Effect of LDL treatment on proliferation and differentiation potential of precursor cells in vitro. (A) Cell proliferation was estimated by quantifying the number of primary neurospheres after 12 days exposure to LDL (0–200 μg/mL). (B-D) Following, neurospheres were collected and placed on PDL-laminin coated slides and allowed to differentiate for 7 days in absence of growth factors and no further LDL addition. Data in (A) were log2 transformed to visualize concentration-dependent response to LDL. Decrease of 1 indicates drop in neurosphere numbers by half. (D) Immunostaining against βIII- tubulin (red) and GFAP (green) identified neurons and astrocytes, respectively.
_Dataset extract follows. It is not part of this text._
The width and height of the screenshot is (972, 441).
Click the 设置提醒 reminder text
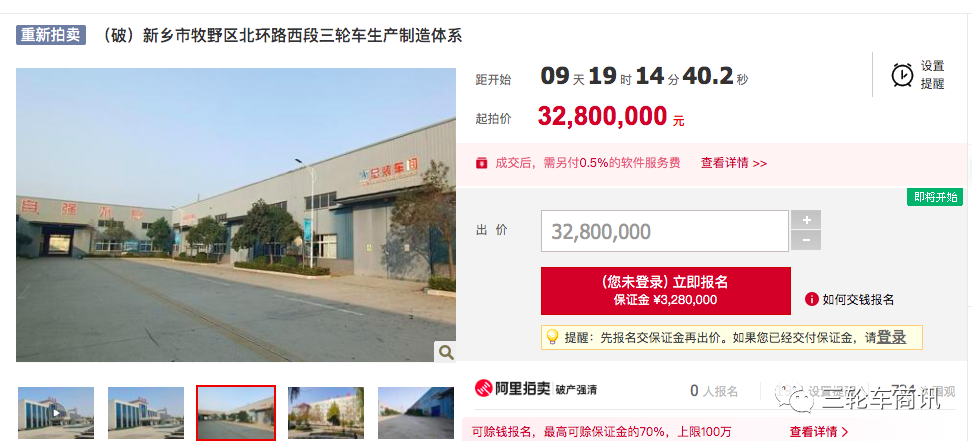(932, 75)
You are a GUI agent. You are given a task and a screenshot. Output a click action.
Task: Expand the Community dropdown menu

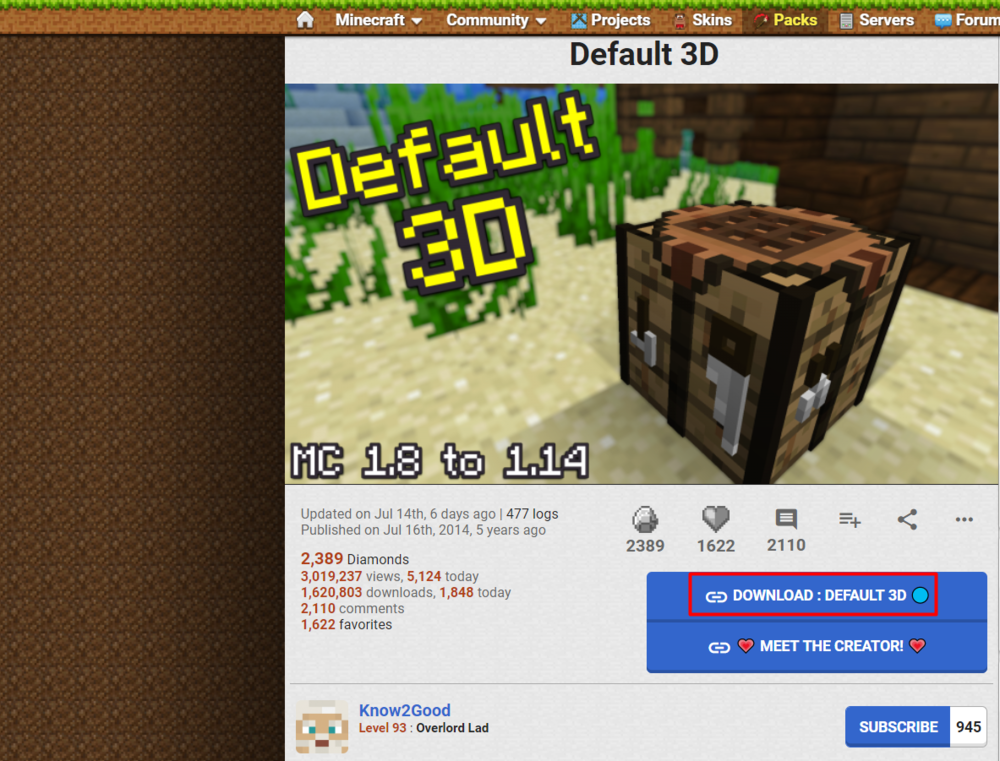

LDL treatment decreased neuronal differentiation (B) and concomitantly increased proportion of astrocytes (C). *p < 0.05. Neurosphere numbers were analyzed with one-way ANOVA followed by Dunnett’s post hoc. The ratios of bIII-tubulin- and GFAP-positive cells were analyzed using generalized linear model with logit link function. Likelihood ratio test against the model omitting treatment showed significant effect of LDL on differentiation potential of NPCs [LRT, Chisq(4) = 195.23; p < 2.2e-16]. Post-hoc comparisons were performed using Dunnett’s test. The significance of the difference between control and 100 mg treatment group could not be estimated due to lack of variation in the 100 mg group (there were no neurons). N = 4 preparations (A); N = 84 neurospheres in two experimental batches (B). Scale bar = 20 μm. Data are presented as means from experiments ± SEM.